I have been after a Cookie Traybake recipe for SO LONG. I have struggled so many times as a majority of the recipes are american, and therefore in ‘Cup’ measurements, and no offence to anyone…  but I hate Cup measurements. I just find them so unreliable and it just doesn’t make sense too me.

After a good few hours of Pinterest searching for the  next few months of baking inspiration, I saw some amazing cookie recipes. As I have a good few cookie recipes however, I tried Cookie Bars. Something about these M&M Cookie Bars was just perfect.

I did have to spend plenty of time however googling each weight of ‘cup’ measurement to find out what it was in grams, and when it didn’t entirely make sense I took a random stab at scaling up or down so make it a whole amount, and oh my days THESE ARE SO GOOD.

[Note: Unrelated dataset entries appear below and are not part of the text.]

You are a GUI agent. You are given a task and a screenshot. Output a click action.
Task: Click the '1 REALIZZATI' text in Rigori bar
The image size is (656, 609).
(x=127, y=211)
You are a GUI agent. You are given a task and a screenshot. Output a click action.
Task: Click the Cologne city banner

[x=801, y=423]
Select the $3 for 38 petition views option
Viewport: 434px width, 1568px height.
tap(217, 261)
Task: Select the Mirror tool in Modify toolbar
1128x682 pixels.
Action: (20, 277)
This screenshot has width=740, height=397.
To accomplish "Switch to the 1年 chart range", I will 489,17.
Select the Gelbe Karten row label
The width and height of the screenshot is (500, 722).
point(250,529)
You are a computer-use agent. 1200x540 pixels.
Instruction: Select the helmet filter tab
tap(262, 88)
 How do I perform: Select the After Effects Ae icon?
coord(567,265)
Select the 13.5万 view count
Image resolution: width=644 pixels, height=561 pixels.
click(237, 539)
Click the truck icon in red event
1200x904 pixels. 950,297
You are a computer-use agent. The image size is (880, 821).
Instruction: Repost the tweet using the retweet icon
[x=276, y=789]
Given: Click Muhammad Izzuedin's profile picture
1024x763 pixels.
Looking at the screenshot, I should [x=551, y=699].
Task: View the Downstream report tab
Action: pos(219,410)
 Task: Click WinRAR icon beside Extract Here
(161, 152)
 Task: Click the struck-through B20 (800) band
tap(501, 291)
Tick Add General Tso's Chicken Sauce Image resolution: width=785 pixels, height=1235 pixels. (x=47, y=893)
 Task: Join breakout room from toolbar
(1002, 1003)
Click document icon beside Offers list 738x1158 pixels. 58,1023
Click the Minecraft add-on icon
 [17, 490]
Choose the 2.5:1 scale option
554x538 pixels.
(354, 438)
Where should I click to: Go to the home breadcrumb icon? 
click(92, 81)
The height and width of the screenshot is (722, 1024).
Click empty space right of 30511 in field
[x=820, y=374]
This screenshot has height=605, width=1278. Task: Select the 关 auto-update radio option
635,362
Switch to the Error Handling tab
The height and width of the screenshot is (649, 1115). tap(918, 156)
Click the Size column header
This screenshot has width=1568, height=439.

Like, I have tried recipes before and they have utterly failed. I have had to bake some cookie bars in the oven for near enough an hour and a half, and they’ve been disgusting. These ones however, oh my, these ones. They took the correct amount of time to bake, with the random guessings of some ingredients, and they are SO YUMMY.

I think I actually ended up annoying my parents by babbling on all day about how happy I was that these turned out so well. Seriously, every half hour I would say “I’m so proud about how amazing these are” and by the end of the day, my parents were finishing the sentence for me.

M&M Cookie Bars!

But seriously, I didn’t know whether the colour of the M&M’s would run or not, but they didn’t. They stayed so bright and colourful, making sure these look perfect. The dark chocolatey style cookie base marries so well with the M&M’s. If you eat the cookie bars when they’re still slightly warm, the M&Ms are gooey, crunchy and amazing.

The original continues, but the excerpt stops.